**GIVEN DATA**:
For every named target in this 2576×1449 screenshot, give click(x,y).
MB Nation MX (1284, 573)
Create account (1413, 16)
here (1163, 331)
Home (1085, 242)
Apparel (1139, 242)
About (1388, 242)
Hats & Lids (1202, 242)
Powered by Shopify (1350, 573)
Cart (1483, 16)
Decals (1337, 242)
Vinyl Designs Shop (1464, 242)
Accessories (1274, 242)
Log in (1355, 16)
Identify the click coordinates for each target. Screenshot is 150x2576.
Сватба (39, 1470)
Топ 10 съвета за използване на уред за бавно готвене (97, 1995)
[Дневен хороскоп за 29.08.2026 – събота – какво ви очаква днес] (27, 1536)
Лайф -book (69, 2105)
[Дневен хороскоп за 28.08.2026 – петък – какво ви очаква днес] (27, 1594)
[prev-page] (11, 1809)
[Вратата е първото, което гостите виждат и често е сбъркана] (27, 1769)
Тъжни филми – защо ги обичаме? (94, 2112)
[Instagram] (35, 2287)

**REQUIRED ACTION**:
What lines in the data above carry "очаква"? Return them all.

**PROBLEM SOLUTION**:
[Дневен хороскоп за 29.08.2026 – събота – какво ви очаква днес] (27, 1536)
[Дневен хороскоп за 28.08.2026 – петък – какво ви очаква днес] (27, 1594)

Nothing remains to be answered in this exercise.